■ HOW TO COMPLETE THIS TASK ■
The expected answer is a bare count of the lines in the data below that contain "card".

Pixel coordinate grounding data
- - - - -

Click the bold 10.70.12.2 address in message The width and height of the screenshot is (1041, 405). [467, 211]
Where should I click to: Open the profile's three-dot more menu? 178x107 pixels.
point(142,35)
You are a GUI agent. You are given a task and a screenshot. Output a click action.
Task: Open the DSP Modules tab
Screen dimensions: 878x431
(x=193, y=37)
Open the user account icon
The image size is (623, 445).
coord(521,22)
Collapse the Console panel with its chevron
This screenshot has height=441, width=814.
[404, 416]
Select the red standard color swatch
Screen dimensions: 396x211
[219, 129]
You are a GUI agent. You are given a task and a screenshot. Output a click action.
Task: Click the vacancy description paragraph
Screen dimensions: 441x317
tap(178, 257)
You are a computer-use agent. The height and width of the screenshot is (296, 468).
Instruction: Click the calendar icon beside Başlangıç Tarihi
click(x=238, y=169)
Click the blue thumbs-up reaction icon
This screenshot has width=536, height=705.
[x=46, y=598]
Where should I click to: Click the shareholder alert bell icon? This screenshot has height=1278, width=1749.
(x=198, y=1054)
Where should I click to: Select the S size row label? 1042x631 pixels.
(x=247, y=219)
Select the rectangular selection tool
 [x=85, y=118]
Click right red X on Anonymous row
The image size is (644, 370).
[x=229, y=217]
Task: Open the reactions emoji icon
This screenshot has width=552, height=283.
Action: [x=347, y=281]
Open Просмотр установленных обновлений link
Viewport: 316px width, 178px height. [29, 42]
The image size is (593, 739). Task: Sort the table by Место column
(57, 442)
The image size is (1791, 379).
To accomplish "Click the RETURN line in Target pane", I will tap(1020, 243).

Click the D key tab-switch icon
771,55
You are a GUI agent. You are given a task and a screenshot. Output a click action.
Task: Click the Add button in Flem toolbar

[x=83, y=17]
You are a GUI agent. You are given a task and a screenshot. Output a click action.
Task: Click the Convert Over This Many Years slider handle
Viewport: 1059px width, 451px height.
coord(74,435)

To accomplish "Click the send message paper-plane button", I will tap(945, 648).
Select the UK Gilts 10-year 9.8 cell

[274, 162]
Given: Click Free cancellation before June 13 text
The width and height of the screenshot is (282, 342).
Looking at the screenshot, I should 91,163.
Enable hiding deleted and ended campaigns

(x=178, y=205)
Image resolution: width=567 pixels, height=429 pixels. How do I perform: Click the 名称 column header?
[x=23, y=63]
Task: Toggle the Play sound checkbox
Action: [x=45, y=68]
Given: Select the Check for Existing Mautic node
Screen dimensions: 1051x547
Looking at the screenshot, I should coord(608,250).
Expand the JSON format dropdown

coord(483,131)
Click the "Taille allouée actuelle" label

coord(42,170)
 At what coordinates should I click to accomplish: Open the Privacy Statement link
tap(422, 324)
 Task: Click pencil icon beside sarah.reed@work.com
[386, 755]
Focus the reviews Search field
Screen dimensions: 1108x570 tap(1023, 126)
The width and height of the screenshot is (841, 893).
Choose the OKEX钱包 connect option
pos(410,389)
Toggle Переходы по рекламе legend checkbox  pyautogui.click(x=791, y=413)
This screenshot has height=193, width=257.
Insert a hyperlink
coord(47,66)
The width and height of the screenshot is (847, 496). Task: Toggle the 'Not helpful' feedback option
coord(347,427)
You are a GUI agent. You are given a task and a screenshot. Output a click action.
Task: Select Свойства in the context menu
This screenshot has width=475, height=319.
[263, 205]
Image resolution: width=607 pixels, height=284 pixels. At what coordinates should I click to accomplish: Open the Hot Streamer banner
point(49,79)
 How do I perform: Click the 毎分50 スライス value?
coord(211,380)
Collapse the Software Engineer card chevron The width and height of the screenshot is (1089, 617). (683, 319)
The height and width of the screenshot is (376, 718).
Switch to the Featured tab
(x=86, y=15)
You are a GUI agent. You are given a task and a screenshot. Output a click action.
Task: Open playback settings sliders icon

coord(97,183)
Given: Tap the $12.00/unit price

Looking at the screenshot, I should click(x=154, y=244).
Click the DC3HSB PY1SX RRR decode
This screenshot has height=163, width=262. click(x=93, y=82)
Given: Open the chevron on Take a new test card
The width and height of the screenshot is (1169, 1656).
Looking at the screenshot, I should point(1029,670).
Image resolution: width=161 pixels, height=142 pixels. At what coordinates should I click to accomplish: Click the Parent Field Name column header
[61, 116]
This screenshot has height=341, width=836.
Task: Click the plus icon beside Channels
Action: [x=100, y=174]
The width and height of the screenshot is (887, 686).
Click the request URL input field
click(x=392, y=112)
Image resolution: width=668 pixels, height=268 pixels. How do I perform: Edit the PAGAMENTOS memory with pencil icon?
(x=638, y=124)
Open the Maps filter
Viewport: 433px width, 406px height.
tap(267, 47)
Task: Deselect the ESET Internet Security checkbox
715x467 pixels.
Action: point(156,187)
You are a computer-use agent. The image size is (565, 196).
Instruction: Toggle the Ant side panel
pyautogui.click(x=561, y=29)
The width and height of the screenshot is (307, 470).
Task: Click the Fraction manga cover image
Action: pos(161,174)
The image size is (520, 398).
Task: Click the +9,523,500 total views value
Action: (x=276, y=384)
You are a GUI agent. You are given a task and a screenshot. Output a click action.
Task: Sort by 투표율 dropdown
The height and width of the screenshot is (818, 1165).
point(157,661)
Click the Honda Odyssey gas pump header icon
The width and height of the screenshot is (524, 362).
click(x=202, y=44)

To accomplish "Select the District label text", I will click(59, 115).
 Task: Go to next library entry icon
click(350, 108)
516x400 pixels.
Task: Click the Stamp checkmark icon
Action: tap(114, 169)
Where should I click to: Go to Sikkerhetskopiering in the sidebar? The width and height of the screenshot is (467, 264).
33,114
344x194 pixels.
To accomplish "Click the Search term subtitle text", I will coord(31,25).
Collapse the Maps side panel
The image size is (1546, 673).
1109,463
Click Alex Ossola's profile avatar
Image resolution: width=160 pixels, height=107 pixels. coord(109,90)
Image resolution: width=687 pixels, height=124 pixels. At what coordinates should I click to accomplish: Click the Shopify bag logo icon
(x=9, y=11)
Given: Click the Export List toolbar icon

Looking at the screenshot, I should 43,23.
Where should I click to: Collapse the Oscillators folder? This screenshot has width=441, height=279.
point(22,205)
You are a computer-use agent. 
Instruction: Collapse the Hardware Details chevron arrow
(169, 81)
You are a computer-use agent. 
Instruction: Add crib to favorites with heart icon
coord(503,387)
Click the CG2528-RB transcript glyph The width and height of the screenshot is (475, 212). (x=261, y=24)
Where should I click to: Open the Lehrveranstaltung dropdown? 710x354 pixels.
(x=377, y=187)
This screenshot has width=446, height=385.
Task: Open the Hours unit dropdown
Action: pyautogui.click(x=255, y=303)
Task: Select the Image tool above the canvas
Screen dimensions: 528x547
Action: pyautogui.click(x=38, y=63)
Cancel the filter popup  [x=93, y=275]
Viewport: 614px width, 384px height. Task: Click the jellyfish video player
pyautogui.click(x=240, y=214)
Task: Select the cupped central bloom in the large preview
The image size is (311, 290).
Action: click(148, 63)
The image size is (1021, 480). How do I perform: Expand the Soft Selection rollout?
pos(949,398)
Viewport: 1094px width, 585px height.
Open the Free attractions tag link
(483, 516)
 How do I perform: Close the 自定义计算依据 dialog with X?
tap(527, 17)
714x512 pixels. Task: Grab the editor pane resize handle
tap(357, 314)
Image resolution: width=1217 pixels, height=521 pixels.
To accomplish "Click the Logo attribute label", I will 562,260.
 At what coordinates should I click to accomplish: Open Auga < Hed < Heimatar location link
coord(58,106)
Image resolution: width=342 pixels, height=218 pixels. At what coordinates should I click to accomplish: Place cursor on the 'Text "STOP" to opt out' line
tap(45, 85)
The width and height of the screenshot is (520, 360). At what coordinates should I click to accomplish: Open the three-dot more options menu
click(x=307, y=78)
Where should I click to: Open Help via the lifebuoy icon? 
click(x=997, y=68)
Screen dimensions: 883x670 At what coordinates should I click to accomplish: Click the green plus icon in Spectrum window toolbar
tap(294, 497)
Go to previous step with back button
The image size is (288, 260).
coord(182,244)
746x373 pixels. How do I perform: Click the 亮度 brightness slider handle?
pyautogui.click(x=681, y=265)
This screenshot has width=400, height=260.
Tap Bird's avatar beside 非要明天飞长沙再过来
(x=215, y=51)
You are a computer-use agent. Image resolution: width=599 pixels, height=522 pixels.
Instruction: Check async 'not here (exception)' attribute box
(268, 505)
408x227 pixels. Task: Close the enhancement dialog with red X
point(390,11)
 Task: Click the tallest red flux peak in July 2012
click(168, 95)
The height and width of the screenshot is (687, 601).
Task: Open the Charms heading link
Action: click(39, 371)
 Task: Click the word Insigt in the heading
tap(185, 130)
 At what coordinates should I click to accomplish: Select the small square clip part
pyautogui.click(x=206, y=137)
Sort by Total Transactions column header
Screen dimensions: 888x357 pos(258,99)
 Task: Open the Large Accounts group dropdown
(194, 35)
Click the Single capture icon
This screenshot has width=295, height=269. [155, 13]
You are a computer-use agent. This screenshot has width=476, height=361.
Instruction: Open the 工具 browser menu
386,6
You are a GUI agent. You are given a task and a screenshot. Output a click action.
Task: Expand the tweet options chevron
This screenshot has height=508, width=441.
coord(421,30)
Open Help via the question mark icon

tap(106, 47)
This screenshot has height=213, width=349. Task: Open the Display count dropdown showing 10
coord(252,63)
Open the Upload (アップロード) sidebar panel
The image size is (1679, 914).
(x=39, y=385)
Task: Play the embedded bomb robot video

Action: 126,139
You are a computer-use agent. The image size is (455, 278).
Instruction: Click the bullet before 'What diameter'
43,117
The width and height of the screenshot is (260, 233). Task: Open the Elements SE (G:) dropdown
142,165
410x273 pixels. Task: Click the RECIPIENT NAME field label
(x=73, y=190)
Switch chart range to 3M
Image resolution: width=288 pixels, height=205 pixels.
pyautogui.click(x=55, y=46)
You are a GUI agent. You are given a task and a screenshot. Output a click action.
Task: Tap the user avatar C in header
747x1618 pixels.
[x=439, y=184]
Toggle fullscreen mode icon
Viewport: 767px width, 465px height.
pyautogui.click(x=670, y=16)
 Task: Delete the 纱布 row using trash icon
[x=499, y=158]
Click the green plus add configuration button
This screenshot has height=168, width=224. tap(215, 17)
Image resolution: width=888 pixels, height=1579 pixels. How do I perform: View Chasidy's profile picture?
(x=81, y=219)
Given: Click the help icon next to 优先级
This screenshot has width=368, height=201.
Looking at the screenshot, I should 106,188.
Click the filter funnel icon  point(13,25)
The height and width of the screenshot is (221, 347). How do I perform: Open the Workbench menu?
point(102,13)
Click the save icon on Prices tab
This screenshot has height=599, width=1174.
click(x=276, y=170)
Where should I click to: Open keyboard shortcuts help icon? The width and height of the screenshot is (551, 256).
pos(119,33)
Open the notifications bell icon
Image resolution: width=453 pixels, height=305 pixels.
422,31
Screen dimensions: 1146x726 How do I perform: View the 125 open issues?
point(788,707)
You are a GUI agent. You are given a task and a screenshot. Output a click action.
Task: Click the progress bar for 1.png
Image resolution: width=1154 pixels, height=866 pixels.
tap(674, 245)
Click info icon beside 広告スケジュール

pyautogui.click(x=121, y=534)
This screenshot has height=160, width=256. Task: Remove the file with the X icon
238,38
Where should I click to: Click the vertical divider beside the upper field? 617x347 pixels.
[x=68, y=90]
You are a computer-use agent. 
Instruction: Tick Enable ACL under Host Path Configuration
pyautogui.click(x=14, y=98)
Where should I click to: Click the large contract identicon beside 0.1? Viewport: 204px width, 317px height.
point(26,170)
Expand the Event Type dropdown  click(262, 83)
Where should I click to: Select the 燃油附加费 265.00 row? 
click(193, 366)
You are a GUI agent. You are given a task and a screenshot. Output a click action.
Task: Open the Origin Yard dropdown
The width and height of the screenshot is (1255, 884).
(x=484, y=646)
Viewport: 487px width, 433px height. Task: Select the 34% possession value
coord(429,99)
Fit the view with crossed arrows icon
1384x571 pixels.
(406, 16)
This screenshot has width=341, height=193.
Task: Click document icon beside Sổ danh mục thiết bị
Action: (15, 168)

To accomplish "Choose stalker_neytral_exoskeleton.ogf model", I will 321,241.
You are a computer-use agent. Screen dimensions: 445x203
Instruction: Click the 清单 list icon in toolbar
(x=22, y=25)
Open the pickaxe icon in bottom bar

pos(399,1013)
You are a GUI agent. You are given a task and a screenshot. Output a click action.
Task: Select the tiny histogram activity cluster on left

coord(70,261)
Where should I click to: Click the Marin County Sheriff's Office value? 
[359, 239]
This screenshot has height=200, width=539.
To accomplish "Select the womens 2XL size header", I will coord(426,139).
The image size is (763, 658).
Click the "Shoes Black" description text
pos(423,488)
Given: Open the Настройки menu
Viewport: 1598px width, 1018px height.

- - - - -

■ EXERCISE ANSWER ■
2